Much of its effort is aimed at deterring America from
intervening in a future crisis over Taiwan. China is investing heavily in
“asymmetric capabilities” designed to blunt America’s once-overwhelming
capacity to project power in the region. This “anti-access/area denial”
approach includes thousands of accurate land-based ballistic and cruise
missiles, modern jets with anti-ship missiles, a fleet of submarines (both
conventionally and nuclear-powered), long-range radars and surveillance satellites,
and cyber and space weapons intended to “blind” American forces. Most talked
about is a new ballistic missile said to be able to put a manoeuvrable warhead
onto the deck of an aircraft-carrier 2,700km (1,700 miles) out at sea.
China says all this is defensive, but its tactical
doctrines emphasise striking first if it must. Accordingly, China aims to be able to launch disabling attacks on
American bases in the western Pacific and push America’s carrier groups beyond
what it calls the “first island chain”, sealing off the Yellow Sea, South China
Sea and East China Sea inside an arc running from the Aleutians in the north to
Borneo in the south. Were Taiwan to attempt formal secession from the mainland,
China could launch a series of pre-emptive strikes to delay American
intervention and raise its cost prohibitively.
This has already had an effect on China’s neighbours, who
fear that it will draw them into its sphere of influence. Japan, South Korea,
India and even Australia are quietly spending more on defence, especially on
their navies. Barack Obama’s new “pivot” towards Asia includes a clear signal
that America will still guarantee its allies’ security. This week a
contingent of 200 US marines arrived in Darwin, while India took formal charge
of a nuclear submarine, leased from Russia.
En garde
The prospect of an Asian arms race is genuinely
frightening, but prudent concern about China’s build-up must not lapse into
hysteria. For the moment at least, China is far less formidable than hawks on
both sides claim. Its armed forces have had no real combat experience for
more than 30 years, whereas America’s have been fighting, and learning,
constantly. The capacity of the People’s Liberation Army (PLA) for complex
joint operations in a hostile environment is untested. China’s formidable
missile and submarine forces would pose a threat to American carrier groups
near its coast, but not farther out to sea for some time at least. Blue-water
operations for China’s navy are limited to anti-piracy patrolling in the Indian
Ocean and the rescue of Chinese workers from war-torn Libya. Two or three
small aircraft-carriers may soon be deployed, but learning to use them will
take many years. Nobody knows if the “carrier-killer” missile can be made to
work.
As for China’s longer-term intentions, the West should
acknowledge that it is hardly unnatural for a rising power to aspire to have
armed forces that reflect its growing economic clout. China consistently
devotes a bit over 2% of GDP to defence—about the same as Britain and France
and half of what America spends. That share may fall if Chinese growth
slows or the government faces demands for more social spending. China might
well use force to stop Taiwan from formally seceding. Yet, apart from claims
over the virtually uninhabited Spratly and Paracel Islands, China is not
expansionist: it already has its empire. Its policy of non-interference in the
affairs of other states constrains what it can do itself.
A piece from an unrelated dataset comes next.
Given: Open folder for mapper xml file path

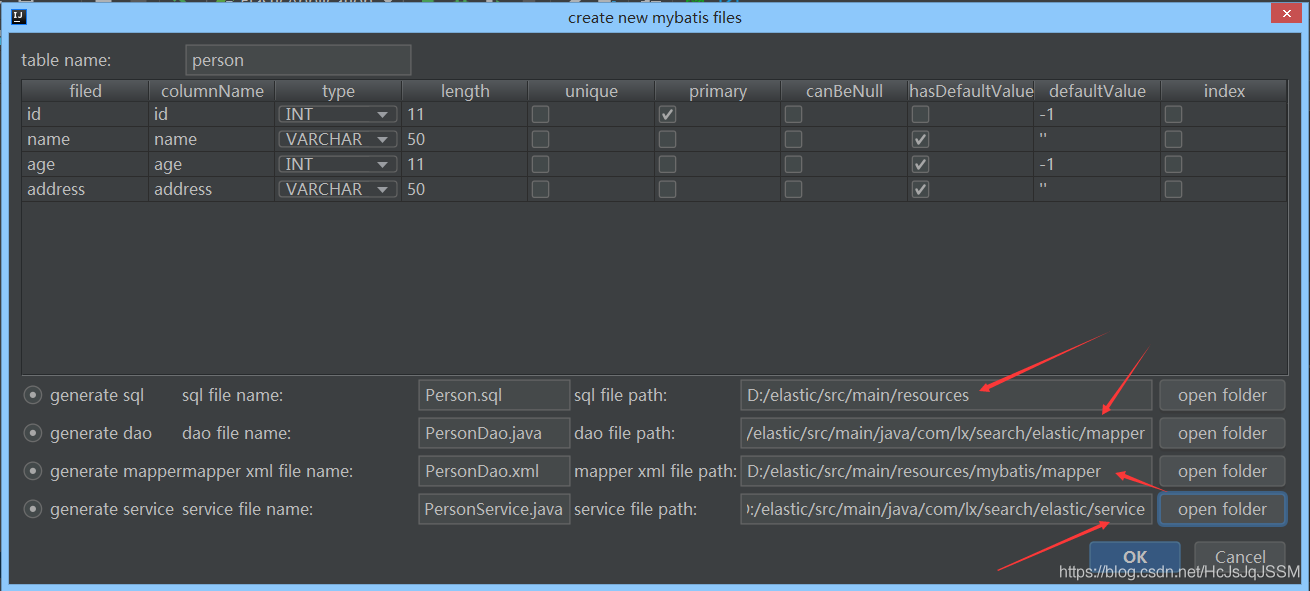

The trouble is that China’s intentions are so
unpredictable. On the one hand China is increasingly willing to engage with
global institutions. Unlike the old Soviet Union, it has a stake in the liberal
world economic order, and no interest in exporting a competing ideology. The
Communist Party’s legitimacy depends on being able to honour its promise of
prosperity. A cold war with the West would undermine that. On the other hand,
China engages with the rest of the world on its own terms, suspicious of
institutions it believes are run to serve Western interests. And its
assertiveness, particularly in maritime territorial disputes, has grown with
its might. The dangers of military miscalculation are too high for comfort.
How to avoid accidents
It is in China’s interests to build confidence with its
neighbours, reduce mutual strategic distrust with America and demonstrate its
willingness to abide by global norms. A good start would be to submit
territorial disputes over islands in the East and South China Seas to
international arbitration. Another step would be to strengthen promising
regional bodies such as the East Asian Summit and ASEAN Plus Three. Above all,
Chinese generals should talk far more with American ones. At present, despite
much Pentagon prompting, contacts between the two armed forces are limited,
tightly controlled by the PLA and ritually frozen by politicians whenever they
want to “punish” America—usually because of a tiff over Taiwan.
America’s response should mix military strength with
diplomatic subtlety. It must retain the ability to project force in Asia: to do
otherwise would feed Chinese hawks’ belief that America is a declining power
which can be shouldered aside. But it can do more to counter China’s paranoia.
To his credit, Mr Obama has sought to lower tensions over Taiwan and made it
clear that he does not want to contain China (far less encircle it as Chinese
nationalists fear). America must resist the temptation to make every security
issue a test of China’s good faith. There are bound to be disagreements between
the superpowers; and if China cannot pursue its own interests within the
liberal world order, it will become more awkward and potentially belligerent.
That is when things could get nasty.